Segment Start: DATA FOR REVIEW

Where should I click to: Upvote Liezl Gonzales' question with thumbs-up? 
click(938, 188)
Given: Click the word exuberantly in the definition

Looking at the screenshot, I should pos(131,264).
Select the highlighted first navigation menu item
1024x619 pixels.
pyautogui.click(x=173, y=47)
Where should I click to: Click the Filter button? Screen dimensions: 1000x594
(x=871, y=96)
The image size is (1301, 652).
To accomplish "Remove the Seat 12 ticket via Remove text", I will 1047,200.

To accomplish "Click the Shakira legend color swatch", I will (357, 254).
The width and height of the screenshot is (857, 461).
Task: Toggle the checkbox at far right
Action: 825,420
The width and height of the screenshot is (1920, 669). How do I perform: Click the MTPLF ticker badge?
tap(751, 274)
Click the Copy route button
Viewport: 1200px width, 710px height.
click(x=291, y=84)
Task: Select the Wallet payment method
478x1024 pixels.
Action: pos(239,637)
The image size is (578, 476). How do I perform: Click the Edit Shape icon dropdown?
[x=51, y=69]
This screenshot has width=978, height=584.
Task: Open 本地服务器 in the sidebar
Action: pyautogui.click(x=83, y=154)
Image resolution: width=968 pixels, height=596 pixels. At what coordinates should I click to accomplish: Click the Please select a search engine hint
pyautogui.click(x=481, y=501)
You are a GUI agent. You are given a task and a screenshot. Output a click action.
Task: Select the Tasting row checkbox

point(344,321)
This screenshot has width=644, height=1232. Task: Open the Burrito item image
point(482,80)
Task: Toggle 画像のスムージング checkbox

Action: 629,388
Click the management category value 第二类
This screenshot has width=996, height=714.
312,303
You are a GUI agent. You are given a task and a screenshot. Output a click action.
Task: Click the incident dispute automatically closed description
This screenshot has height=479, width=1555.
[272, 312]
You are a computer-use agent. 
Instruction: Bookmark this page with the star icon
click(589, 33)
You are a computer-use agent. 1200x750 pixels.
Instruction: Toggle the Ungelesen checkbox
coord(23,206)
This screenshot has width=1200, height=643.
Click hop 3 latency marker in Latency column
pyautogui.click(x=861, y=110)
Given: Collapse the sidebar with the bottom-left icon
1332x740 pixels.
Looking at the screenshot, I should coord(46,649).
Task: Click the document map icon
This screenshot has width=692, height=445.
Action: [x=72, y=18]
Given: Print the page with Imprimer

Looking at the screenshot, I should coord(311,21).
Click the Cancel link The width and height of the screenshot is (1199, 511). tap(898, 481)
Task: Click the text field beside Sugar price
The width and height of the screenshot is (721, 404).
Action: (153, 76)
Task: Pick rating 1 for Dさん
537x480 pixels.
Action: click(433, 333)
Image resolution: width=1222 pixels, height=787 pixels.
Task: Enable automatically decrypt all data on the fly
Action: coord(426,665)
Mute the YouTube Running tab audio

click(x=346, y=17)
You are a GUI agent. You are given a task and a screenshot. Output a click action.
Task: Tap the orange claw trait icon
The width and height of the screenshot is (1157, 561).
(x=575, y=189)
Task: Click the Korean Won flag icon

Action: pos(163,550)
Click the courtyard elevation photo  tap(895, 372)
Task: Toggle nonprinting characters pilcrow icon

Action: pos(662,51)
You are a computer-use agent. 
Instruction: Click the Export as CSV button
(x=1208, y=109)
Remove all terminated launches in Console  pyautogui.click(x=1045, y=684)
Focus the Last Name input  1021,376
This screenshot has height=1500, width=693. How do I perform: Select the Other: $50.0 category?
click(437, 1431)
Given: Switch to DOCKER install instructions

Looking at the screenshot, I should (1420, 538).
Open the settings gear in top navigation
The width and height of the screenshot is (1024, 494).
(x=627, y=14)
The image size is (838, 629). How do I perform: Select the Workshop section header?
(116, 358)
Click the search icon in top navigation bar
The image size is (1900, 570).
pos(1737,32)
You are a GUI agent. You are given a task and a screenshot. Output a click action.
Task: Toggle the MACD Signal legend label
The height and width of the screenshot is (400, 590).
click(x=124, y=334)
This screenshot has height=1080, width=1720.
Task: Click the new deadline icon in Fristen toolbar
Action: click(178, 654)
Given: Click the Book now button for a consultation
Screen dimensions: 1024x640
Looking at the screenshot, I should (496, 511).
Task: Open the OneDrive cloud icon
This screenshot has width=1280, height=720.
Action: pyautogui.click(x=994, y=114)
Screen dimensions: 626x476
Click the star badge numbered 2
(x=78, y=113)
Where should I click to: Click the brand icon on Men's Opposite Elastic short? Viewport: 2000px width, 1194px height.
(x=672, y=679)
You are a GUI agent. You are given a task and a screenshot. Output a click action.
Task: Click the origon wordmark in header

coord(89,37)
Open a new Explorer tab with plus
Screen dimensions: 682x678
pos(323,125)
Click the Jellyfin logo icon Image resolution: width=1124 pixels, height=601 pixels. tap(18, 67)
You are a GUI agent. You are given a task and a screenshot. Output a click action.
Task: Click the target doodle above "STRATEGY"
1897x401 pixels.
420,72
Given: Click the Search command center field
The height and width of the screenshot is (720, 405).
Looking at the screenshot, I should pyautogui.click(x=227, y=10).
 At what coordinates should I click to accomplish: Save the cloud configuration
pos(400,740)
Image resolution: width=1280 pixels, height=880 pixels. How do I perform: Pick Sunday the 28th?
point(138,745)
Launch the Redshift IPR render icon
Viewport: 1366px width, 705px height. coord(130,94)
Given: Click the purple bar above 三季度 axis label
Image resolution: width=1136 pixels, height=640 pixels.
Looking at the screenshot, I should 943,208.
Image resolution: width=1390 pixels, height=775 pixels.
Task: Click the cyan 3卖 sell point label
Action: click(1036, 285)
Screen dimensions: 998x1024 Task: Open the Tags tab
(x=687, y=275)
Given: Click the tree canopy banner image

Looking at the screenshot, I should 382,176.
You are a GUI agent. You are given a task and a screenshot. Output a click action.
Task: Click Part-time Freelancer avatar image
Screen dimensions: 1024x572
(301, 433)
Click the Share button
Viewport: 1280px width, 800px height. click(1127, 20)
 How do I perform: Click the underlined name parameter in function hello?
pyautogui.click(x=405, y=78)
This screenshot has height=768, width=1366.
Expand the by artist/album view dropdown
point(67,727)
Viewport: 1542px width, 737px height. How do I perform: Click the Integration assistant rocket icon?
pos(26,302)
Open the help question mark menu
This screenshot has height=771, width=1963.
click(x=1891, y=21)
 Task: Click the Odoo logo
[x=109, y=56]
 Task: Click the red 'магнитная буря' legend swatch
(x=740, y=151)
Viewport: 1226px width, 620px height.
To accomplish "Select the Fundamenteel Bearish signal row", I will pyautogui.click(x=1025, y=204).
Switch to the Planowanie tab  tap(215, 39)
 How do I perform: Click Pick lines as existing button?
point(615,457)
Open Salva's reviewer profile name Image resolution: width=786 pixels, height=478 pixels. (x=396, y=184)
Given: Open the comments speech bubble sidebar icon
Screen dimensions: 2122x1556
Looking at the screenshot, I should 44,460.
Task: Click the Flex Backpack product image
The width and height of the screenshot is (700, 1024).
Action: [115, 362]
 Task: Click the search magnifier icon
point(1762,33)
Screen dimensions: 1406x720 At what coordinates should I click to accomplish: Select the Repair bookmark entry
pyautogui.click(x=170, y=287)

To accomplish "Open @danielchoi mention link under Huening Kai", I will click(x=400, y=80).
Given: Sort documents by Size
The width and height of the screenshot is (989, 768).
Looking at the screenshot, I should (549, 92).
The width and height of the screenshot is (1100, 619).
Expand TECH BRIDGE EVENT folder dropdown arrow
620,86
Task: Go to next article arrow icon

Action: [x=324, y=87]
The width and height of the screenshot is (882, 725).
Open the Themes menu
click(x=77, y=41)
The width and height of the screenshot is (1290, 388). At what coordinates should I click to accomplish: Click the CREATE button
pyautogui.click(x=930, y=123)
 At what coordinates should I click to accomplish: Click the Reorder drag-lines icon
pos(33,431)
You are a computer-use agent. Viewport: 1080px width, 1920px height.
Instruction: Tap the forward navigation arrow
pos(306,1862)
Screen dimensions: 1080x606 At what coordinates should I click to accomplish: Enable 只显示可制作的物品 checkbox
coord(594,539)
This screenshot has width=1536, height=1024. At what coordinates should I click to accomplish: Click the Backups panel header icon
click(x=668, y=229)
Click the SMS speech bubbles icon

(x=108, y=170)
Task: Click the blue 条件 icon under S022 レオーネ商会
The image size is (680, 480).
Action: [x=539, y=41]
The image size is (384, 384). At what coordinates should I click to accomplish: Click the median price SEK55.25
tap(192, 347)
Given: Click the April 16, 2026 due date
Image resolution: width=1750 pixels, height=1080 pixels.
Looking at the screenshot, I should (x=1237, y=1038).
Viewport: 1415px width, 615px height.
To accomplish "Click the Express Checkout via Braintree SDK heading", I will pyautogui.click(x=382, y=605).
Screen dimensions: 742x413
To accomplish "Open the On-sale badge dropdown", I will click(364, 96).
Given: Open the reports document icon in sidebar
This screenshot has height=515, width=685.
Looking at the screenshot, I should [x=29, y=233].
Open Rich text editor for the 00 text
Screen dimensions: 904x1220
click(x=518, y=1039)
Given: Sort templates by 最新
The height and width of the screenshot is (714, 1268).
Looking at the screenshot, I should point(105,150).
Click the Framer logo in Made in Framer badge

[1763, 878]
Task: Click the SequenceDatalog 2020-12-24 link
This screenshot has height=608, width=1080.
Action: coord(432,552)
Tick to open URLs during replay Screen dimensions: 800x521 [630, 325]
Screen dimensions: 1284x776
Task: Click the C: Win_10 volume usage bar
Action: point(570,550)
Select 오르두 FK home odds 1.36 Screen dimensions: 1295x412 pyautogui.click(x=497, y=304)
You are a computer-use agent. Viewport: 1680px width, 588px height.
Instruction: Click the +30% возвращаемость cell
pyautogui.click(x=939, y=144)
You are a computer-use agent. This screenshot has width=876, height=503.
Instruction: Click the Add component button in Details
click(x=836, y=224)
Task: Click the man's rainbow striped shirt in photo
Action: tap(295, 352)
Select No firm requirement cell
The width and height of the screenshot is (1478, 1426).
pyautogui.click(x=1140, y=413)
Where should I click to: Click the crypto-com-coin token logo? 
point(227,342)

Segment End: DATA FOR REVIEW

Find where the line with "Tick to open" sits in the material above, then copy exactly from it through the line with "Select 오르두 FK". Add no other line.

* ANSWER SPACE:
Tick to open URLs during replay Screen dimensions: 800x521 [630, 325]
Screen dimensions: 1284x776
Task: Click the C: Win_10 volume usage bar
Action: point(570,550)
Select 오르두 FK home odds 1.36 Screen dimensions: 1295x412 pyautogui.click(x=497, y=304)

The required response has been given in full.